Haller zur Orthopädischen Chirurgie: Panikmache von SP-NÖ ist unangebracht

LAbg. Ing. Hermann Haller

Akutfälle werden weiterhin an beiden Standorten behandelt - nur planbare Eingriffe werden konzentriert

"Die landesfeindliche Panikmache, die die SP-NÖ derzeit wegen der Verlegung der orthopädischen Chirurgie von St. Pölten nach Krems macht, ist nicht nur unangebracht, sie ist schlichtweg falsch. Denn die Qualität der Versorgung ist weder in Krems noch in St. Pölten gefährdet: Akutfälle werden weiterhin an beiden Standorten behandelt. Es geht einzig und alleine um planbare Eingriffe. Und das bestätigt uns sogar Onodi wenn sie schreibt "Untersuchungen zeigen, dass die Qualität dort am höchsten ist, wo immer wiederkehrende Eingriffe routinemäßig in großer Zahl vorgenommen werden." Das ist im Landesklinikum Krems mit rund 400 Eingriffen mehr als St.

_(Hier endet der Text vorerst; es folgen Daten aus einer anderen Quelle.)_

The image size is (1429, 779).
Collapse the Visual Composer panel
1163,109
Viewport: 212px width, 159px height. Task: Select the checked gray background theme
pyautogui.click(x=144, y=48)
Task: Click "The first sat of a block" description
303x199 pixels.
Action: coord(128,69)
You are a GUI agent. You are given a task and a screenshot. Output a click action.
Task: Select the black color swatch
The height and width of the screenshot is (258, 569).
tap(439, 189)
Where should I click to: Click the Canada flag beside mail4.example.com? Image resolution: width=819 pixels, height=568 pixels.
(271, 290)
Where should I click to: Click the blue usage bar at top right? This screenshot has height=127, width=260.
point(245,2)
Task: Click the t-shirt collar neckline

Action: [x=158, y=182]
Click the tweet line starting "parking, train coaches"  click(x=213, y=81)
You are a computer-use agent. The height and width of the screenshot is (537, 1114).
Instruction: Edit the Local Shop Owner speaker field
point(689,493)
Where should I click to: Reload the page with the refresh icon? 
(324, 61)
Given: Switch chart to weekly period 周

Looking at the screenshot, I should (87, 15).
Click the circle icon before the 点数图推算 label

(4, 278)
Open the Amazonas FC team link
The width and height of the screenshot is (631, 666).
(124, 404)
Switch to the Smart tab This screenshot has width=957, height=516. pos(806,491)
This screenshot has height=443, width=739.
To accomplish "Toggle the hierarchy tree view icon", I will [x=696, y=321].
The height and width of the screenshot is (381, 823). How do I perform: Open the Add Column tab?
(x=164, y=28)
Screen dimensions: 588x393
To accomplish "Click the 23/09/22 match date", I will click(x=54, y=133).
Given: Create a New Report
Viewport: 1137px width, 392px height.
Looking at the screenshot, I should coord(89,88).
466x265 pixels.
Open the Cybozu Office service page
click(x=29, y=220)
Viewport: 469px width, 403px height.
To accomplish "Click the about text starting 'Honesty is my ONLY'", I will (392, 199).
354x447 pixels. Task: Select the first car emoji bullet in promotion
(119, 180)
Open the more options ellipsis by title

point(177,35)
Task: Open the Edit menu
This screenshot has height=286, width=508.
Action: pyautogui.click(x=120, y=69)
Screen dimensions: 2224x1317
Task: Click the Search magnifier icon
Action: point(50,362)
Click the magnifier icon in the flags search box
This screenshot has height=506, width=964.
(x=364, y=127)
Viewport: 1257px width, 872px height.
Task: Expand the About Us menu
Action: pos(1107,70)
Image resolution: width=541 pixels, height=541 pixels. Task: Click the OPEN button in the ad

Pölten der Fall. Frau Kollegin, warum also diese künstliche Aufregung, die nur für Verunsicherung sorgt", reagiert VP-Krankenanstaltensprecher LAbg. Hermann Haller auf heutige Aussagen der SP-NÖ.

 

 

 

"Die Landeskliniken in Niederösterreich haben ein hervorragendes Niveau und es wird an allen Standorten Spitzenmedizin angeboten. Mit der langfristig geplanten Verlagerung der orthopädischen Chirurgie von St. Pölten nach Krems wird keinesfalls die Qualität verschlechtert, sondern, wie es auch Onodi weiß, mit der Erhöhung der Fallzahlen ein noch höheres Niveau erreicht. Außerdem braucht sich keine Patientin und kein Patient fürchten, die orthopädische Grundversorgung für Akutfälle wird sogar ausgebaut und bleibt bestehen. Bevor Onodi die Patientinnen und Patienten verunsichert, sollte sie lieber ihren eigenen Argumenten Glauben schenken, und sich nicht vom landesfeindlichen Duo Leitner/Steindl vor den Karren spannen lassen", so VP-LAbg. Haller.